私を真っ直ぐに見つめる黒い瞳は遥くんによく似ている。
絢人の方がキリッとした瞳だけど、本当によく似ている。
遥くんと絢人を重ねるのは失礼なのかもしれないけど、遥くんによく似た絢人の瞳から目を反らす事が出来ない。
絢人も額を合わせたまま目を反らさないから必然的にお互い見つめ合っている事になる。
「……………」
「……………」
「……………」
「……ねえ、キスしていいの?」
「!!な、!」
見つめ合っていた私達は絢人のふざけた発言によって思いっきり離れた。
「ってぇ…突き飛ばすなよ」
「だって絢人がふざけた事言うからっ…」
私の手により思いっきり突き飛ばされた絢人は片手をベッドにつき、なんとか倒れる事を阻止したらしい。

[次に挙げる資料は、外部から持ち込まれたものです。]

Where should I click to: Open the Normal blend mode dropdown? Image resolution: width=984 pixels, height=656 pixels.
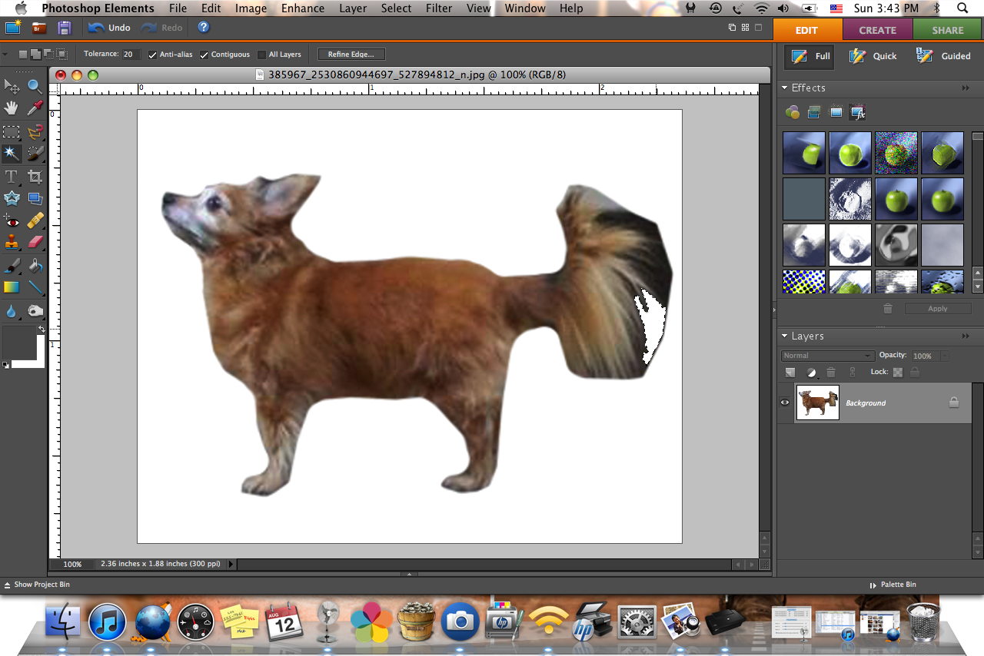tap(827, 356)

「依良がずっと見つめてくんだもん、していいのかと思った」
「い、いい訳ないでしょ!?もう本当に意味わかんない…!」
絢人の思考回路はどうなってるんだ!
まあ絢人の事だからからかったんだろうけど…。
“キス”なんて単語が出てきて取り乱さない訳がない。
こういうところが子どもっぽいんだろうけど……。